= Problem details =
Copy the items below without any changes, from the line containing "Open the 2017 year dropdown" up to and including the line containing "[x=537, y=50]".

= Record list =
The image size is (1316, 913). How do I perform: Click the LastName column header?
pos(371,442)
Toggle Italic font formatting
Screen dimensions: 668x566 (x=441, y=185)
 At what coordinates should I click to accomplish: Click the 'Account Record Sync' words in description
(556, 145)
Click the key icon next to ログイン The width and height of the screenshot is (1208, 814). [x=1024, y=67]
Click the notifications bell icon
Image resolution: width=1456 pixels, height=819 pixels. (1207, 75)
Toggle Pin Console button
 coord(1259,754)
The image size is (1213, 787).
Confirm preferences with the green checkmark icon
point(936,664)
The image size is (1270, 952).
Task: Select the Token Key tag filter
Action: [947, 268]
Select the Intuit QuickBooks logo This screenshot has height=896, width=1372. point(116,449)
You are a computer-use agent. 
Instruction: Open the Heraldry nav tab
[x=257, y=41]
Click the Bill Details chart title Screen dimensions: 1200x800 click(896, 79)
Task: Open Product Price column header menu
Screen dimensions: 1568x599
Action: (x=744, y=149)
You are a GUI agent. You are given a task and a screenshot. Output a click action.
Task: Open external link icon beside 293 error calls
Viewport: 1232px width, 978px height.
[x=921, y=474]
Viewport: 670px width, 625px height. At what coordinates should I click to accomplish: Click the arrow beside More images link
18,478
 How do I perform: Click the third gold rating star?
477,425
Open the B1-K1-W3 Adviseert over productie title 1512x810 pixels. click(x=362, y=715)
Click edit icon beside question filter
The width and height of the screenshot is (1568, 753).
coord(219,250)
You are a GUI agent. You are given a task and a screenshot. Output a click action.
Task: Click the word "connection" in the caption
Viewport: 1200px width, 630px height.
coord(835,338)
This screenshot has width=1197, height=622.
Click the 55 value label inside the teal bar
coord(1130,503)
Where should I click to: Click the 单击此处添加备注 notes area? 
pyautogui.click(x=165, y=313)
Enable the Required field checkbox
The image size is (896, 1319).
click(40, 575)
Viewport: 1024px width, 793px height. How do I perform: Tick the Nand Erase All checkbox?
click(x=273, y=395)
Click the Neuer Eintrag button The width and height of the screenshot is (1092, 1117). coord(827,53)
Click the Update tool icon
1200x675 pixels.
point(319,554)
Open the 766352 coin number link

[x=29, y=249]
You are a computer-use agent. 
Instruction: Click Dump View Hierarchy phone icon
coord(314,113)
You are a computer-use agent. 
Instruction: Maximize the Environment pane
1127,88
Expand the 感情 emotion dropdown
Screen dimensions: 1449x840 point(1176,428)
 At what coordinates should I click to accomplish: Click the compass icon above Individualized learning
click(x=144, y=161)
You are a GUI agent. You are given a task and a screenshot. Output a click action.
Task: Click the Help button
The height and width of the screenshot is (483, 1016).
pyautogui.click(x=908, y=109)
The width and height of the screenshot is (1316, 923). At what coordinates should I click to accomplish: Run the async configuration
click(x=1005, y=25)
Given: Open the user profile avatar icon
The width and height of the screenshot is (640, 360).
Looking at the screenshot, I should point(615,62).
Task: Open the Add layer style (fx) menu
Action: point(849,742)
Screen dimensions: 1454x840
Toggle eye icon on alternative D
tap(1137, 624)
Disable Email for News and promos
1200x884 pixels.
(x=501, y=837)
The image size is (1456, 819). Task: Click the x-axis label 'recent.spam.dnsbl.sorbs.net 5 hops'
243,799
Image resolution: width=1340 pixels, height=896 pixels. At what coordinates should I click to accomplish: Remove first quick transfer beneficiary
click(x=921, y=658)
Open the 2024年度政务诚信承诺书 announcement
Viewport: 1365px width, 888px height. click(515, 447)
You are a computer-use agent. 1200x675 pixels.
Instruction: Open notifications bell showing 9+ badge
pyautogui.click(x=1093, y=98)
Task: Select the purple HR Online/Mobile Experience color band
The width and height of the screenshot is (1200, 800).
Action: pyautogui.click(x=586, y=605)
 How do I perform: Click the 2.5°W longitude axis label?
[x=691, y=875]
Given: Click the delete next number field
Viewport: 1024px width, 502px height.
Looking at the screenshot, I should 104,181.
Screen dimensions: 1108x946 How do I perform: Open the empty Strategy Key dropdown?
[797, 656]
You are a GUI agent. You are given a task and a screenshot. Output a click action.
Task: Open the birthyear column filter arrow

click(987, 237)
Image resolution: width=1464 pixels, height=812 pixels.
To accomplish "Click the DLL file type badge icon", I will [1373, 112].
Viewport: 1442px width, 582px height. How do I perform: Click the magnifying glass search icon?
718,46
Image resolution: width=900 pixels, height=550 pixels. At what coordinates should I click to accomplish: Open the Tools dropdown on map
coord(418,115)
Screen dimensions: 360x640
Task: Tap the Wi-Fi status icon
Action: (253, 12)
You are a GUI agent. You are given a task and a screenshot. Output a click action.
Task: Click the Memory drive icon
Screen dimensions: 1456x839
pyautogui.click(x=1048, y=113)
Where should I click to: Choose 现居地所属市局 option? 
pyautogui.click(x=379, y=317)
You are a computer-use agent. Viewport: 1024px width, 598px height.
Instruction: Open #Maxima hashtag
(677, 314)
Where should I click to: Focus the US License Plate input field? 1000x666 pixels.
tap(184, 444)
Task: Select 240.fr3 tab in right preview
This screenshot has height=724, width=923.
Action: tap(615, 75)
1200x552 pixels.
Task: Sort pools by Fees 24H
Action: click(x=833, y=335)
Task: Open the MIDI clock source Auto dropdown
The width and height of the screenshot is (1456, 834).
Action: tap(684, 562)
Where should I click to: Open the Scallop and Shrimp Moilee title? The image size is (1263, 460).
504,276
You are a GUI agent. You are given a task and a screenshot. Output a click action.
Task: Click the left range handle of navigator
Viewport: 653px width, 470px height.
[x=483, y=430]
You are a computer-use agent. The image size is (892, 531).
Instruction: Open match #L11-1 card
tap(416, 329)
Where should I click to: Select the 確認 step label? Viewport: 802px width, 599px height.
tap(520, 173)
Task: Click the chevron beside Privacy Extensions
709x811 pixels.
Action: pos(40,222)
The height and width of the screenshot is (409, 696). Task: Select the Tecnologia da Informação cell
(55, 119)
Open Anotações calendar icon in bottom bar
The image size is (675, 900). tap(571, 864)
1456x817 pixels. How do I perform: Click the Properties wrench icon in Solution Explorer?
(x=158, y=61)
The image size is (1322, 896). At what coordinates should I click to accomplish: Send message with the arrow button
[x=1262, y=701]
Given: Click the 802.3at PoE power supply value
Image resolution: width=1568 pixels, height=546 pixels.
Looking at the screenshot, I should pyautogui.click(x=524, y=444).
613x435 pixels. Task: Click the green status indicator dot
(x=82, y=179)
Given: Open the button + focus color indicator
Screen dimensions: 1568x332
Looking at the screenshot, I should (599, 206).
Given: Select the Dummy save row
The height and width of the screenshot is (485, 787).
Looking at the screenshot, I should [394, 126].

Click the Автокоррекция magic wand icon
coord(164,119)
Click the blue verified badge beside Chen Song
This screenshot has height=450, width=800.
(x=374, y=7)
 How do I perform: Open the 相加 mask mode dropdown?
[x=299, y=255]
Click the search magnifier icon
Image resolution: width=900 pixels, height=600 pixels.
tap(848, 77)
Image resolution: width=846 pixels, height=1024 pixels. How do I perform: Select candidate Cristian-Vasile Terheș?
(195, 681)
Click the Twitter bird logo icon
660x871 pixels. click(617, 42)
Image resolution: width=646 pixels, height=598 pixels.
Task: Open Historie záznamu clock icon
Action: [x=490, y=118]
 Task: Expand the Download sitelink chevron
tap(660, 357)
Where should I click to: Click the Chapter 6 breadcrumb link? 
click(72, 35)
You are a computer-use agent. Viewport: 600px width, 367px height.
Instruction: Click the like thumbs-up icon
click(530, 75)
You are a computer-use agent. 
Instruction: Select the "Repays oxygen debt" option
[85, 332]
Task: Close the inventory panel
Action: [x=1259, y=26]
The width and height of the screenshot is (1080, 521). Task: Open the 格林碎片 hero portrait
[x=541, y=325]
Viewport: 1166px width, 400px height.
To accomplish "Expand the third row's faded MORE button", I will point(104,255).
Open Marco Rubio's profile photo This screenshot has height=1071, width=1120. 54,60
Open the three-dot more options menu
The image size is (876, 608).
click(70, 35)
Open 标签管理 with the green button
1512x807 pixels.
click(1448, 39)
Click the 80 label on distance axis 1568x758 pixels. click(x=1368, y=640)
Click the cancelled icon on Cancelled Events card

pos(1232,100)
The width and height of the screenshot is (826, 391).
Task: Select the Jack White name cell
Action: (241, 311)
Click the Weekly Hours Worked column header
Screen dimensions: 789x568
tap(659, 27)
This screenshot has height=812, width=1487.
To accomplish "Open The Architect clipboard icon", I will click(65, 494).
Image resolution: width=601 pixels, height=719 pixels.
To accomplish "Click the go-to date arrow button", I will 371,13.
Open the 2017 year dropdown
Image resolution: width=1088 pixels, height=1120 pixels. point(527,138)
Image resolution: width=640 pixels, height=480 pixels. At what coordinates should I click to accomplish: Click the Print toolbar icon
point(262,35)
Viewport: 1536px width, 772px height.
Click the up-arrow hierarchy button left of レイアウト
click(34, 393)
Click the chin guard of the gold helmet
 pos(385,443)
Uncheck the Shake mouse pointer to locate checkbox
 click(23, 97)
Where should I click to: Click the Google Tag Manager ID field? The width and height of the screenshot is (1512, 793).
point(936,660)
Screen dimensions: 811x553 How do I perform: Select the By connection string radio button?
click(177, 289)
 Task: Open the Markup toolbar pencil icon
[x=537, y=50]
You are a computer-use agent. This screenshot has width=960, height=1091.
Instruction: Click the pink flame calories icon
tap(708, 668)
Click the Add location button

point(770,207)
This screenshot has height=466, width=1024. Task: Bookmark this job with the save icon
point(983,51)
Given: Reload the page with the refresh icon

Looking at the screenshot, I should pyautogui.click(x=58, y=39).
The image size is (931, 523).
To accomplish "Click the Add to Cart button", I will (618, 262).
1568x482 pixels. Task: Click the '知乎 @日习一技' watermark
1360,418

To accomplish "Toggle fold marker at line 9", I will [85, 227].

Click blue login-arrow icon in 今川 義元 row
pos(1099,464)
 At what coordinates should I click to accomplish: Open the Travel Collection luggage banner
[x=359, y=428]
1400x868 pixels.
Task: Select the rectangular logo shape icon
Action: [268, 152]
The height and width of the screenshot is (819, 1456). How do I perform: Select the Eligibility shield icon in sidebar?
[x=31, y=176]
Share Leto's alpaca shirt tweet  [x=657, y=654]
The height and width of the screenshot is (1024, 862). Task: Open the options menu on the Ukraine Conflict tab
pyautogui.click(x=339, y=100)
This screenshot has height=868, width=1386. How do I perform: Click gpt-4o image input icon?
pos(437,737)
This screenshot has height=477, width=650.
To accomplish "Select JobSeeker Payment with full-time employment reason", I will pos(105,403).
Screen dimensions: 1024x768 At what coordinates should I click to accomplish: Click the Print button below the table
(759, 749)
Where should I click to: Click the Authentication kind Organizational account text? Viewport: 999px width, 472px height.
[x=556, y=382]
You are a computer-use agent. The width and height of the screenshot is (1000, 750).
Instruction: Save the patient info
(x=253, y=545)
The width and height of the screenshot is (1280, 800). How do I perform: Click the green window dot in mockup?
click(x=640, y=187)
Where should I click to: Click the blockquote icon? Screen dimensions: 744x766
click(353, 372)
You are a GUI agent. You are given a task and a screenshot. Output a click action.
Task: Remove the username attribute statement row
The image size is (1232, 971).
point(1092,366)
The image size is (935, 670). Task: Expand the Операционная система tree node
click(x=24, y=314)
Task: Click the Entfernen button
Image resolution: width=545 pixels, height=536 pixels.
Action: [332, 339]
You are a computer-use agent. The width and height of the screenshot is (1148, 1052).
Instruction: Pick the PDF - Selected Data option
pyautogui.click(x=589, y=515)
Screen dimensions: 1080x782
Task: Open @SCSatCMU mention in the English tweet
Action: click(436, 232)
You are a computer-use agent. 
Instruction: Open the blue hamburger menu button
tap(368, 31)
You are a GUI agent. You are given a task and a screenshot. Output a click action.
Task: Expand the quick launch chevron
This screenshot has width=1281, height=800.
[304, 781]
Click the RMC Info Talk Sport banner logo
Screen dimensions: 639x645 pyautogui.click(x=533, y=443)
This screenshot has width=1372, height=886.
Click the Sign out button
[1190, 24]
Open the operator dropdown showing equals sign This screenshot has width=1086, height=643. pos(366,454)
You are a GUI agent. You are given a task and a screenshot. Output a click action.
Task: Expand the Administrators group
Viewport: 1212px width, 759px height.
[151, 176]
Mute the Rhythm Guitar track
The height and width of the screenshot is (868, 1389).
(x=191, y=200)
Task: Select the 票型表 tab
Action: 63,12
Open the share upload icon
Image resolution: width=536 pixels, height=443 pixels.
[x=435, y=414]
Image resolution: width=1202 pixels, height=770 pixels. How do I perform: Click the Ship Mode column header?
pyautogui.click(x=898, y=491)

= Solved problem =
Open the 2017 year dropdown
Image resolution: width=1088 pixels, height=1120 pixels. point(527,138)
Image resolution: width=640 pixels, height=480 pixels. At what coordinates should I click to accomplish: Click the Print toolbar icon
point(262,35)
Viewport: 1536px width, 772px height.
Click the up-arrow hierarchy button left of レイアウト
click(34, 393)
Click the chin guard of the gold helmet
 pos(385,443)
Uncheck the Shake mouse pointer to locate checkbox
 click(23, 97)
Where should I click to: Click the Google Tag Manager ID field? The width and height of the screenshot is (1512, 793).
point(936,660)
Screen dimensions: 811x553 How do I perform: Select the By connection string radio button?
click(177, 289)
 Task: Open the Markup toolbar pencil icon
[x=537, y=50]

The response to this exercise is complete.